(EXERCISE DESCRIPTION) Copy the items word for word, from the line containing "This screenshot has height=415, width=663." through the line containing "Action: [x=318, y=15]", including both of those lines.

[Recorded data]
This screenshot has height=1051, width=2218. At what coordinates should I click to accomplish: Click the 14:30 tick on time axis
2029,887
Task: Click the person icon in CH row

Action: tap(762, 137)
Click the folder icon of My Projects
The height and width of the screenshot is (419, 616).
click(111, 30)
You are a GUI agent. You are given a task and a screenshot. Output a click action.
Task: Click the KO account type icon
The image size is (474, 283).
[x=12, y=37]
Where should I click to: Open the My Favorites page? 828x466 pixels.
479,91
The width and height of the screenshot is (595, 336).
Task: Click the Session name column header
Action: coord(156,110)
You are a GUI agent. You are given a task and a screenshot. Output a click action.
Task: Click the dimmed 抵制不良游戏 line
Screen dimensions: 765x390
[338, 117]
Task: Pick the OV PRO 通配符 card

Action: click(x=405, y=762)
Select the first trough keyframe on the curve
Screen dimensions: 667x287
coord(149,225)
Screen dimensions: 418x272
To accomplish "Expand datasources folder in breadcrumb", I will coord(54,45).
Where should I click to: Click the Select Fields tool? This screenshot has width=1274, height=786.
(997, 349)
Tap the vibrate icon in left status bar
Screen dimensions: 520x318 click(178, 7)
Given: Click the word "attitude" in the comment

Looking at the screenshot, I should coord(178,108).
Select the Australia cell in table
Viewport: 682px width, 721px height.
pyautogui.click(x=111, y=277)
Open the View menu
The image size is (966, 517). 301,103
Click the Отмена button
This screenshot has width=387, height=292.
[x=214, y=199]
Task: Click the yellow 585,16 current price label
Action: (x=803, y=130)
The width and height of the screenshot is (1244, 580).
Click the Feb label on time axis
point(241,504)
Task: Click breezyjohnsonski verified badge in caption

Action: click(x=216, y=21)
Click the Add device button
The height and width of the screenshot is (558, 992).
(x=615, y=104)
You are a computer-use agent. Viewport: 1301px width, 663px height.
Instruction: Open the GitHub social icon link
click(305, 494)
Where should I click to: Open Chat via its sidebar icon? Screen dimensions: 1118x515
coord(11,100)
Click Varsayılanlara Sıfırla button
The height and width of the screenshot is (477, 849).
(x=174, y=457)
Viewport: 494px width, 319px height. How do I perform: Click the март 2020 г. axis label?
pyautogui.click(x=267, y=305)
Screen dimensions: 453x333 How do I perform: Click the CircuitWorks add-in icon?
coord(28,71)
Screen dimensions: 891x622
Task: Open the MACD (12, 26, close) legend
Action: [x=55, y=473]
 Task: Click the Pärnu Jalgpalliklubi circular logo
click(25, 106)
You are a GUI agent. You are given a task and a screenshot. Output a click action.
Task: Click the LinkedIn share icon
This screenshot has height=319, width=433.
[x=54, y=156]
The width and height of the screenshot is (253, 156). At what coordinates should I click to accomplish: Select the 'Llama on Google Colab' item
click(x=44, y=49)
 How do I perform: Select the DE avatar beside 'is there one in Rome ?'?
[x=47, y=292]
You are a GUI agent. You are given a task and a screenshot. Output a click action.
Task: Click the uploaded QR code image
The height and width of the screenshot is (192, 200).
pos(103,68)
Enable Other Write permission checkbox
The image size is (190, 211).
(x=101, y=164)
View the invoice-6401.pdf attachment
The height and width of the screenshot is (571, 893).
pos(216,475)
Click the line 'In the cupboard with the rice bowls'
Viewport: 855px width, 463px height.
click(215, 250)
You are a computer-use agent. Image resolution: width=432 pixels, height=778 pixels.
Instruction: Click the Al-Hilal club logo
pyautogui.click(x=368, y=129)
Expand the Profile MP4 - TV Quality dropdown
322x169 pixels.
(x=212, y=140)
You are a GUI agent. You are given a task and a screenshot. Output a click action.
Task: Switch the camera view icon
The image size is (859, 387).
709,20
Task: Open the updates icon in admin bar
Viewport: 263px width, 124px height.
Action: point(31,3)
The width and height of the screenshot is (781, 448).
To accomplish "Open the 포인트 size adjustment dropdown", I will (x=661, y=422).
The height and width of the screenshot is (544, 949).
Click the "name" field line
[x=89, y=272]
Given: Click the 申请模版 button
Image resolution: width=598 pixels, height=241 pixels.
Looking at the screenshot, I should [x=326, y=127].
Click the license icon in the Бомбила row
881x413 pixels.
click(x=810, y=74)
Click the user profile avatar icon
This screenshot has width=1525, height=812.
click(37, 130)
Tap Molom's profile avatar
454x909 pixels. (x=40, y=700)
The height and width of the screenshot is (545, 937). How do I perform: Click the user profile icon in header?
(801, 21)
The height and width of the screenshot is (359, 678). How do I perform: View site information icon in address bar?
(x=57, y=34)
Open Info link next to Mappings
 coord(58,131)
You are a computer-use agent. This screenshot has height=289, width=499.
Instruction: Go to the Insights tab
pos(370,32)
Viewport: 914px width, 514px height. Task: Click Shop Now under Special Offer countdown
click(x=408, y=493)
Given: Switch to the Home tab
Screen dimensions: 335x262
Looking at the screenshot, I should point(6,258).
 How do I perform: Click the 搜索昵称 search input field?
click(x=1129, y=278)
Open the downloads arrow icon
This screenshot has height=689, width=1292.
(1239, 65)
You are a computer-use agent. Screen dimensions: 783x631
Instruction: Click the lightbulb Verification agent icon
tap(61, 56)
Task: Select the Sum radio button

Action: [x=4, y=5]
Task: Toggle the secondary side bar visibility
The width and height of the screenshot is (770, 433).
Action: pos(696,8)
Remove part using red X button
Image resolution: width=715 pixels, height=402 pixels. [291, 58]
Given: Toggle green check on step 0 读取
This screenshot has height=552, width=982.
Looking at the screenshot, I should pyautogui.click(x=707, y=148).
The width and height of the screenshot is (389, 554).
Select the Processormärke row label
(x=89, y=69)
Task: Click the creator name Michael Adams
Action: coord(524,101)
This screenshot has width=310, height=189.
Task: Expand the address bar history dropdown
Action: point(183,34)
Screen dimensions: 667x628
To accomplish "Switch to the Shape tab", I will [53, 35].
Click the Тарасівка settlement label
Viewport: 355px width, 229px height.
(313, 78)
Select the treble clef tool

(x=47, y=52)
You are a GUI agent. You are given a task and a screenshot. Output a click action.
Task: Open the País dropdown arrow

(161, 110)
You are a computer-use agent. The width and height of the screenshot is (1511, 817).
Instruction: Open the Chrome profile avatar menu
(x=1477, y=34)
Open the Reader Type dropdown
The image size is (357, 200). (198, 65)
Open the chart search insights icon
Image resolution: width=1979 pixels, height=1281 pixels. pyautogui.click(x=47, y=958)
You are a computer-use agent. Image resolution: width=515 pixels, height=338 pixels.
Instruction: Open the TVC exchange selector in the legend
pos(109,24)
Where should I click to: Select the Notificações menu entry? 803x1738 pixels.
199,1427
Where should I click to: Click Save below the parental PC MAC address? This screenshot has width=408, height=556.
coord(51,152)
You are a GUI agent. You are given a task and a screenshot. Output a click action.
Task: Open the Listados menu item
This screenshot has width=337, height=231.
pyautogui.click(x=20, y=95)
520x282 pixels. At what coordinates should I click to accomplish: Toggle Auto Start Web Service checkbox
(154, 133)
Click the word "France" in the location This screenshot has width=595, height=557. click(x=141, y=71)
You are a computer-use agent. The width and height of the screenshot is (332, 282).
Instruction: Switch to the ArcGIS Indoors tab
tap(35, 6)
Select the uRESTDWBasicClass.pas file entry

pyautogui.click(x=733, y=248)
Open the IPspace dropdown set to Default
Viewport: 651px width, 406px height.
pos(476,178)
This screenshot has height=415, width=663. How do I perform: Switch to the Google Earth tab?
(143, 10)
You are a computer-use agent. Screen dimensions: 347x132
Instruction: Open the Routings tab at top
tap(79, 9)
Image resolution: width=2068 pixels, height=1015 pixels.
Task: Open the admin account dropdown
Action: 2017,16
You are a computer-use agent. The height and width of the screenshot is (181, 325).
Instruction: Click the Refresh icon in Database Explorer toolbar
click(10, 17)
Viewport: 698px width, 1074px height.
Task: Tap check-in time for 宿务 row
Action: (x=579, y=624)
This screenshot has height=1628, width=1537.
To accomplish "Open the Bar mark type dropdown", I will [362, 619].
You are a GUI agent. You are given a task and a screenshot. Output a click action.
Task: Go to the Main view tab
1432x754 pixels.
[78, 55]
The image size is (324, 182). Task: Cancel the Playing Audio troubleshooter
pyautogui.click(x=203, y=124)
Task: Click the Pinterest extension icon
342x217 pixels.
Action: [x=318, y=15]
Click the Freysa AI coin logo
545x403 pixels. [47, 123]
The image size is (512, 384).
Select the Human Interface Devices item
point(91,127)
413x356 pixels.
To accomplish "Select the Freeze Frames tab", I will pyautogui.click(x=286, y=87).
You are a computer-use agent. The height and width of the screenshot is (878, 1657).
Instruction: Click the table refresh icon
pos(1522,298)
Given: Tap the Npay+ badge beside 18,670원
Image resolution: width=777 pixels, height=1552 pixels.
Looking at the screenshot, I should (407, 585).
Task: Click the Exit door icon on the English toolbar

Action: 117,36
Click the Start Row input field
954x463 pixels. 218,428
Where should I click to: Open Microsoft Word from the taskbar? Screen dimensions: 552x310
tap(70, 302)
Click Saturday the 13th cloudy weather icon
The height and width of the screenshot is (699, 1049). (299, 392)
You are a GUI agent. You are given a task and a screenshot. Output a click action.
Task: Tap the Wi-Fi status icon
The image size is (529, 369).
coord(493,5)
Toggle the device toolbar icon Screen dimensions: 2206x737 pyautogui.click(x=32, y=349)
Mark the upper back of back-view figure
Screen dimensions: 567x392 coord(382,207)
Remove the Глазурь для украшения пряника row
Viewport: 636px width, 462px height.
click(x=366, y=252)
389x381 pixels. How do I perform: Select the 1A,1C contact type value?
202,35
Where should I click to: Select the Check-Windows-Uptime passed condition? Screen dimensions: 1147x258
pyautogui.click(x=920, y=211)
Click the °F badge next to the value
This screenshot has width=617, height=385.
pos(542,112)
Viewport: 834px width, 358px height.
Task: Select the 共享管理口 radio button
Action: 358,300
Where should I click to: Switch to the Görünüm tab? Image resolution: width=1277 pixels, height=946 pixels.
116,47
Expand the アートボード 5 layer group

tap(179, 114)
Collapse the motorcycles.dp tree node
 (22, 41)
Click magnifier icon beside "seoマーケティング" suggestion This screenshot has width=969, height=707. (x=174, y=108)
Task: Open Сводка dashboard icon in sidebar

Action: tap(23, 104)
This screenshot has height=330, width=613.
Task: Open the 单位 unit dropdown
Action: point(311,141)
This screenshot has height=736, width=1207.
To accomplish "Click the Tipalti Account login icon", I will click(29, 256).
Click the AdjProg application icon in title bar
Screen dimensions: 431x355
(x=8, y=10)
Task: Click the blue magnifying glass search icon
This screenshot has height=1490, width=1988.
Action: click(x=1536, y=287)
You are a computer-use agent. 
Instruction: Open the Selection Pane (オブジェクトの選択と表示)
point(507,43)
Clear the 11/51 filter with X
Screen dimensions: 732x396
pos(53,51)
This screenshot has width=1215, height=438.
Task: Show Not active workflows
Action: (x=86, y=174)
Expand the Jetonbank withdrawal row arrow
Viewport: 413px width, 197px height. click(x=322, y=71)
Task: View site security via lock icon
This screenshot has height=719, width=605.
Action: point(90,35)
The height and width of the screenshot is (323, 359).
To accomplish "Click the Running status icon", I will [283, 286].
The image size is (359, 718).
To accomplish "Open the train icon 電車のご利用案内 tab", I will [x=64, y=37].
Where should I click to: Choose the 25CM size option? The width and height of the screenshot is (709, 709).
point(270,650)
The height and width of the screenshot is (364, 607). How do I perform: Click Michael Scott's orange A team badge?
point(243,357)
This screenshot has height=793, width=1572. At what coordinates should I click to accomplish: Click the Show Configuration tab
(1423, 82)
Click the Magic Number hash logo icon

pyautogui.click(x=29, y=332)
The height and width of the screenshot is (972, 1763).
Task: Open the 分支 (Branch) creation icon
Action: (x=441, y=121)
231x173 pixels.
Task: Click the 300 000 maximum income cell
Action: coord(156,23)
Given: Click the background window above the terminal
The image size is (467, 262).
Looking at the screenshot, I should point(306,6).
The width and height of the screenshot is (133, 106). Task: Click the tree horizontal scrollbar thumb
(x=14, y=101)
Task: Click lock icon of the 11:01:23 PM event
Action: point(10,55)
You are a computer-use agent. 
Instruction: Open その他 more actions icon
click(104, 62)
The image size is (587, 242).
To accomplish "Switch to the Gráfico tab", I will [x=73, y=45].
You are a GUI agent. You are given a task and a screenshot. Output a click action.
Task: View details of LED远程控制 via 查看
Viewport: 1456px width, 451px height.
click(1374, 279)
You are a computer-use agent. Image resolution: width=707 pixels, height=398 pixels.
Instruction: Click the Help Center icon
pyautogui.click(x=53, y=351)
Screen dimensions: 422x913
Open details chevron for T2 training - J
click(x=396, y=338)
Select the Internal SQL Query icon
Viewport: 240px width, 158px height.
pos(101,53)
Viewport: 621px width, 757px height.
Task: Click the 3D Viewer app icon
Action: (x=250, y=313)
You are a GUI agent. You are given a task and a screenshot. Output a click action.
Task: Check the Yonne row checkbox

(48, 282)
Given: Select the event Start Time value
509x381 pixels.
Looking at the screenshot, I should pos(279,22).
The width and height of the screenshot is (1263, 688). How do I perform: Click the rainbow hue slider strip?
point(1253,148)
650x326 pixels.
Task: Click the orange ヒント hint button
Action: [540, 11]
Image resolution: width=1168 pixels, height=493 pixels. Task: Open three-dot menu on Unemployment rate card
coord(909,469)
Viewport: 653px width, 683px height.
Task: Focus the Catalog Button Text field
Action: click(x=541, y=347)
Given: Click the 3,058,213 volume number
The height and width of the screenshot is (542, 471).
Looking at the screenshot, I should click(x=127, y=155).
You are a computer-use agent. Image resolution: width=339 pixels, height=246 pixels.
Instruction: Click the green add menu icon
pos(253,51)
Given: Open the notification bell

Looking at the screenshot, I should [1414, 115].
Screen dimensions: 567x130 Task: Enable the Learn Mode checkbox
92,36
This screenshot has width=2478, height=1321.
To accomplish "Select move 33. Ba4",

(EXERCISE RESULT)
This screenshot has height=415, width=663. How do I perform: Switch to the Google Earth tab?
(143, 10)
You are a computer-use agent. Screen dimensions: 347x132
Instruction: Open the Routings tab at top
tap(79, 9)
Image resolution: width=2068 pixels, height=1015 pixels.
Task: Open the admin account dropdown
Action: 2017,16
You are a computer-use agent. The height and width of the screenshot is (181, 325).
Instruction: Click the Refresh icon in Database Explorer toolbar
click(10, 17)
Viewport: 698px width, 1074px height.
Task: Tap check-in time for 宿务 row
Action: (x=579, y=624)
This screenshot has height=1628, width=1537.
To accomplish "Open the Bar mark type dropdown", I will [362, 619].
You are a GUI agent. You are given a task and a screenshot. Output a click action.
Task: Go to the Main view tab
1432x754 pixels.
[78, 55]
The image size is (324, 182). Task: Cancel the Playing Audio troubleshooter
pyautogui.click(x=203, y=124)
Task: Click the Pinterest extension icon
342x217 pixels.
Action: [x=318, y=15]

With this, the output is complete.